Di solito veniamo in ritiro e troviamo anche una bici non verniciata, un prototipo che magari qualcuno sta provando: la vedremo anche quest’anno?

A livello telaistico no. Ci sarà qualcosa di nuovo sicuramente da provare però il telaio è appena uscito, quindi non ci saranno prototipi.

E tutte quelle bici quante ruote hanno, oltre a quelle già montate?

Senza contare quelle e le ruote da crono, abbiamo una cinquantina di ruote da strada, tra alte, basse e medie.

Due meccanici per camion che poi lavoreranno per tutto il ritiro?

No, arriva qualcun altro. Noi abbiamo organizzato il carico e ci facciamo il viaggio, altri arriveranno domenica in aereo, ma restano per una settimana in più. Dato che la nuova Madone ci è arrivata a metà anno, non l’abbiamo cambiata a tutti, quindi non ne avevamo tante da montare. Anche i nuovi sono tutto sommato pochi, per cui il lavoro in Belgio non è stato eccessivo. Alla fine la somma dei giorni sarà più o meno la stessa, per non caricare uno piuttosto che un altro prima ancora di cominciare. Quest’anno mi sono fermato una quarantina di giorni, ma ogni anno sono sempre meno…

Il ritiro di dicembre serve perché tutti i corridori della Lidl-Trek possano provare i materiali a loro disposizione
Il ritiro di dicembre serve perché tutti i corridori della Lidl-Trek possano provare i materiali a loro disposizione
Allo stesso modo dei corridori, anche voi meccanici avrete un calendario ben definito dopo il ritiro?

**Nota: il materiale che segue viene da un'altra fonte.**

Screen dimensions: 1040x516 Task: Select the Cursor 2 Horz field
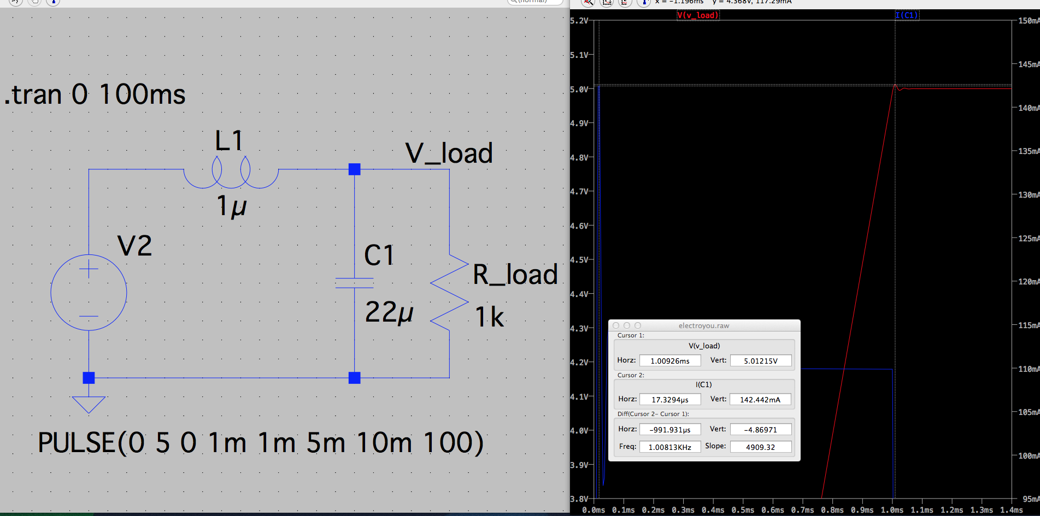[x=669, y=400]
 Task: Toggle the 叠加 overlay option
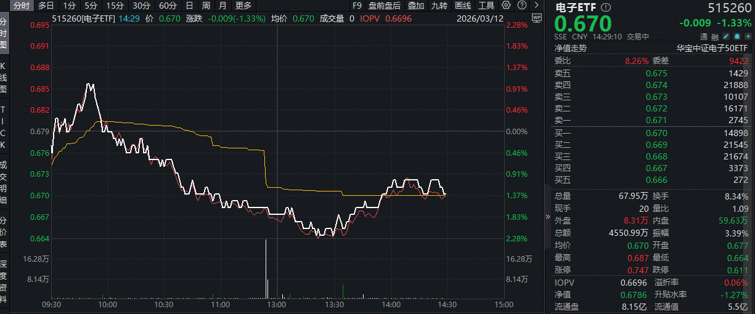[416, 6]
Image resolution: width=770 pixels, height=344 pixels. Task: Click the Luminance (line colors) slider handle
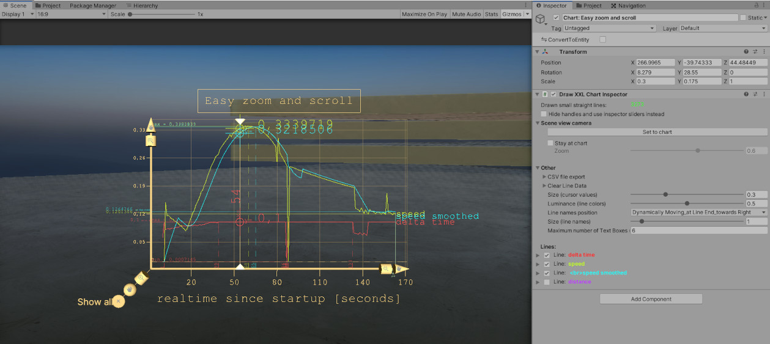click(x=687, y=203)

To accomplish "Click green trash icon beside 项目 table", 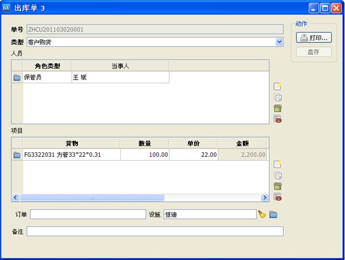I will (277, 186).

Il bello di questa squadra è che abbiamo il calendario sino a fine anno. Può esserci qualche cambio, però in linea di massima torneremo a casa con una pianificazione già fatta ed è davvero una cosa molto buona, una fra le tante di questa squadra. Ti puoi organizzare anche qualcosa al di fuori dal lavoro. E se avvisi che nei tuoi giorni liberi sei fuori, casomai ci fosse un problema chiamerebbero un altro, non te. Basta comunicare che si va in vacanza.

Chi pianifica la vostra attività?

Sul fronte della performance, c’è Josu Larrazabal. Ma la figura che sta sopra di noi e fa da tramite tra noi e Trek si chiama Glenn ed è un ragazzo abbastanza giovane però molto in gamba. Lui fa da tramite con Trek e una parte dei corridori. L’idea è che non arrivino da noi tutti insieme e per questo dallo scorso anno abbiamo iniziato a lavorare come i direttori sportivi. Abbiamo i nostri 5 corridori da seguire, ma è davvero raro che si rivolgano al meccanico che gli è stato indicato. Io lo scorso anno avevo Mollema, che mandava messaggi in continuazione. Poi Ciccone e Bagioli. Dovrebbero essercene altri due, ma non li ricordo. Forse perché preferiscono andare direttamente al magazzino, direttamente alla fonte. Se però hanno un problema quando sono a casa, allora ci chiamano e il sistema funziona.

Buon viaggio allora, ragazzi. Dove dormirete stanotte?

Il piano è di arrivare in zona Montpellier. E domani si fa l’ultima tratta fino a Calpe.